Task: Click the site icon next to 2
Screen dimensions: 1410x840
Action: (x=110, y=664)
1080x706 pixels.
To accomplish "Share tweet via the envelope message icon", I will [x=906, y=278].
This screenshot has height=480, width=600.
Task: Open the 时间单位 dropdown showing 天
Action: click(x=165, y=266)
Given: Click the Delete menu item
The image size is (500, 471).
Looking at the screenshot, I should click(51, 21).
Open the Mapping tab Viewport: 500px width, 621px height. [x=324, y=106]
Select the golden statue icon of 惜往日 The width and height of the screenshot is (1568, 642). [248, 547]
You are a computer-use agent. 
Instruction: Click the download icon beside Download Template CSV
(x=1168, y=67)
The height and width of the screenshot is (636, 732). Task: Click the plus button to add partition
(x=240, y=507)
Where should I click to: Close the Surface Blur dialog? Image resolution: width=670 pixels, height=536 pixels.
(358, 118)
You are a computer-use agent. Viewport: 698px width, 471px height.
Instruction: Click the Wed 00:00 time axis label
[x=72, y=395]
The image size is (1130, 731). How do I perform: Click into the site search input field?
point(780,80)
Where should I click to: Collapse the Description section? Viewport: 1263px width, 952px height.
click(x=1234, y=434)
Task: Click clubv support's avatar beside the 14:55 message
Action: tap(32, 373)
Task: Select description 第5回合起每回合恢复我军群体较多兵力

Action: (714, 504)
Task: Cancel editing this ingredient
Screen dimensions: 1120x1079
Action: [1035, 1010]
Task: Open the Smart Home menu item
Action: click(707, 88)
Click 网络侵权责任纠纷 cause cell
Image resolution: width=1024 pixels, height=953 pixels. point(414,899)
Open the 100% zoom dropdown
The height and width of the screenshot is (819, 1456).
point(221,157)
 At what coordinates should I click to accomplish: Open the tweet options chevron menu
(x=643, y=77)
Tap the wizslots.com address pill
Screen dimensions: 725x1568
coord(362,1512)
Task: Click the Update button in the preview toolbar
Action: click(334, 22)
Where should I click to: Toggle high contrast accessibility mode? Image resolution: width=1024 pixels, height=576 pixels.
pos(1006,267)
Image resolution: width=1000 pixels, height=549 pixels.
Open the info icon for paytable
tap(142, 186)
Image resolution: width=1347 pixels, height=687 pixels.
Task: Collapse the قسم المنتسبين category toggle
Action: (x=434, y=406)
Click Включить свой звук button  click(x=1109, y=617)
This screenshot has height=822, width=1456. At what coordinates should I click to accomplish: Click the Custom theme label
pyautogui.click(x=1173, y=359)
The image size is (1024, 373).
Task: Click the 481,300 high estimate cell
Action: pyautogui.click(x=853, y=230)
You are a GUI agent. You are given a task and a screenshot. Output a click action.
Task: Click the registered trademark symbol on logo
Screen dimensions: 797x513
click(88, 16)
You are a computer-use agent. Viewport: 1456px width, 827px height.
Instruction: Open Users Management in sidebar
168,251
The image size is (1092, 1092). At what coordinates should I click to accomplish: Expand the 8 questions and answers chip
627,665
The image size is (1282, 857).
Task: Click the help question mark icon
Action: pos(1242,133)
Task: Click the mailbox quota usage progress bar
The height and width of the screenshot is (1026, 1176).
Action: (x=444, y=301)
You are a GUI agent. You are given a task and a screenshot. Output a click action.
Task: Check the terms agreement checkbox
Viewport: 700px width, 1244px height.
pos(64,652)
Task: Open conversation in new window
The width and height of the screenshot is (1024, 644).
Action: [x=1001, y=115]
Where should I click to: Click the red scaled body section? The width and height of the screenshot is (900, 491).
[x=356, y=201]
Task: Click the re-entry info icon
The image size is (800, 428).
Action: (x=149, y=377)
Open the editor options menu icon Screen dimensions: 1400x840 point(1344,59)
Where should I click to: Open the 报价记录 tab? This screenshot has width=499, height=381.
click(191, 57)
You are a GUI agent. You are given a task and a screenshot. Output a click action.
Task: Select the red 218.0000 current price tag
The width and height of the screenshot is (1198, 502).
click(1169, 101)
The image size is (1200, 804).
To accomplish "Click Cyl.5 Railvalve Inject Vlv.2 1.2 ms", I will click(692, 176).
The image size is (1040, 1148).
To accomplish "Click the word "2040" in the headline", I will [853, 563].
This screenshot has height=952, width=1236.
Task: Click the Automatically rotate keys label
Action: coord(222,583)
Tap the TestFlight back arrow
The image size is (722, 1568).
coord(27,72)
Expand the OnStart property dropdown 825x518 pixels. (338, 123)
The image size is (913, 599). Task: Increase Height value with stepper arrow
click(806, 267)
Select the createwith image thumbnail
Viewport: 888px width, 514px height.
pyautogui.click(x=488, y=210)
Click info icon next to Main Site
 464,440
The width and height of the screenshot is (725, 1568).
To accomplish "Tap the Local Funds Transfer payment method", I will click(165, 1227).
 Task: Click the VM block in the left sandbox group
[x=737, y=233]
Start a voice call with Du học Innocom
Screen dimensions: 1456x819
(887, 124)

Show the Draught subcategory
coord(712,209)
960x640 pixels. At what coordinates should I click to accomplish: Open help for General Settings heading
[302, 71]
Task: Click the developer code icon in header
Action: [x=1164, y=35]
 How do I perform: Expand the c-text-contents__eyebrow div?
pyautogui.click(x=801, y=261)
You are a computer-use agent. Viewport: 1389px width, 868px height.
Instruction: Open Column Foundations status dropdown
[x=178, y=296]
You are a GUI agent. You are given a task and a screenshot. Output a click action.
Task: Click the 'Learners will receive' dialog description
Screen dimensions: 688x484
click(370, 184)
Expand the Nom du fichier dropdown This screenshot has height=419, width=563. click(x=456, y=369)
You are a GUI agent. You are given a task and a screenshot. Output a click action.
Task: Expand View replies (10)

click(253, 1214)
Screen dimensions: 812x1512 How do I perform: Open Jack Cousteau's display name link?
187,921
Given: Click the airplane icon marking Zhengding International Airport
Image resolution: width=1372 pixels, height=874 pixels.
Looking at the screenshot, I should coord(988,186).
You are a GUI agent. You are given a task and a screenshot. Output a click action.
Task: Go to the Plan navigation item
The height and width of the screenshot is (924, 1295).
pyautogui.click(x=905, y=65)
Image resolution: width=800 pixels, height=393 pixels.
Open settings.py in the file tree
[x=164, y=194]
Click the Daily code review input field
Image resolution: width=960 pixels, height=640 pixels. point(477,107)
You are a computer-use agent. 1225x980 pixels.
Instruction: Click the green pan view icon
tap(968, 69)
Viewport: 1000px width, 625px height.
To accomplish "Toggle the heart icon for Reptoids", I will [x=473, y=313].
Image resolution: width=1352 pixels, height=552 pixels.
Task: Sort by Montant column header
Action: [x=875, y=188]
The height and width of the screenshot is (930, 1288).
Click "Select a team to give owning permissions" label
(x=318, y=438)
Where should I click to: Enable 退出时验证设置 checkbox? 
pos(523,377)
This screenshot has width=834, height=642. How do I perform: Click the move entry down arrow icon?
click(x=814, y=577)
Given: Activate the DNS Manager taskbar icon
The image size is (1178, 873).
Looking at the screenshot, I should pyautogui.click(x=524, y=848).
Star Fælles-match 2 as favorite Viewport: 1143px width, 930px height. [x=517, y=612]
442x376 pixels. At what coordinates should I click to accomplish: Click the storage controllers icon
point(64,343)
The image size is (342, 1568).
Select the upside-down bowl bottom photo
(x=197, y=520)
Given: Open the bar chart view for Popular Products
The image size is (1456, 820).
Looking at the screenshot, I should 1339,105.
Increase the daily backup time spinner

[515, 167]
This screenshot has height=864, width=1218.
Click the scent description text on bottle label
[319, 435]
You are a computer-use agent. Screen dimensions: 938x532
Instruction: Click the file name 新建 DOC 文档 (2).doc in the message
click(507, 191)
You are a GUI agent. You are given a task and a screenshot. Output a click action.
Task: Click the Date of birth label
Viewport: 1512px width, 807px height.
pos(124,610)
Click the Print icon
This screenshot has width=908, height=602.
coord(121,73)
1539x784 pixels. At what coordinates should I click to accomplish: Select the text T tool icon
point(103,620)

(Stated exercise) Please recast the lines from the first line above through the line containing "pos(1006,267)" as a JSON list of strings, one string per line, omitting blank lines.

(Task result)
[
  "Task: Click the site icon next to 2",
  "Screen dimensions: 1410x840",
  "Action: (x=110, y=664)",
  "1080x706 pixels.",
  "To accomplish \"Share tweet via the envelope message icon\", I will [x=906, y=278].",
  "This screenshot has height=480, width=600.",
  "Task: Open the 时间单位 dropdown showing 天",
  "Action: click(x=165, y=266)",
  "Given: Click the Delete menu item",
  "The image size is (500, 471).",
  "Looking at the screenshot, I should click(51, 21).",
  "Open the Mapping tab Viewport: 500px width, 621px height. [x=324, y=106]",
  "Select the golden statue icon of 惜往日 The width and height of the screenshot is (1568, 642). [248, 547]",
  "You are a computer-use agent. ",
  "Instruction: Click the download icon beside Download Template CSV",
  "(x=1168, y=67)",
  "The height and width of the screenshot is (636, 732). Task: Click the plus button to add partition",
  "(x=240, y=507)",
  "Where should I click to: Close the Surface Blur dialog? Image resolution: width=670 pixels, height=536 pixels.",
  "(358, 118)",
  "You are a computer-use agent. Viewport: 698px width, 471px height.",
  "Instruction: Click the Wed 00:00 time axis label",
  "[x=72, y=395]",
  "The image size is (1130, 731). How do I perform: Click into the site search input field?",
  "point(780,80)",
  "Where should I click to: Collapse the Description section? Viewport: 1263px width, 952px height.",
  "click(x=1234, y=434)",
  "Task: Click clubv support's avatar beside the 14:55 message",
  "Action: tap(32, 373)",
  "Task: Select description 第5回合起每回合恢复我军群体较多兵力",
  "Action: (714, 504)",
  "Task: Cancel editing this ingredient",
  "Screen dimensions: 1120x1079",
  "Action: [1035, 1010]",
  "Task: Open the Smart Home menu item",
  "Action: click(707, 88)",
  "Click 网络侵权责任纠纷 cause cell",
  "Image resolution: width=1024 pixels, height=953 pixels. point(414,899)",
  "Open the 100% zoom dropdown",
  "The height and width of the screenshot is (819, 1456).",
  "point(221,157)",
  " At what coordinates should I click to accomplish: Open the tweet options chevron menu",
  "(x=643, y=77)",
  "Tap the wizslots.com address pill",
  "Screen dimensions: 725x1568",
  "coord(362,1512)",
  "Task: Click the Update button in the preview toolbar",
  "Action: click(334, 22)",
  "Where should I click to: Toggle high contrast accessibility mode? Image resolution: width=1024 pixels, height=576 pixels.",
  "pos(1006,267)"
]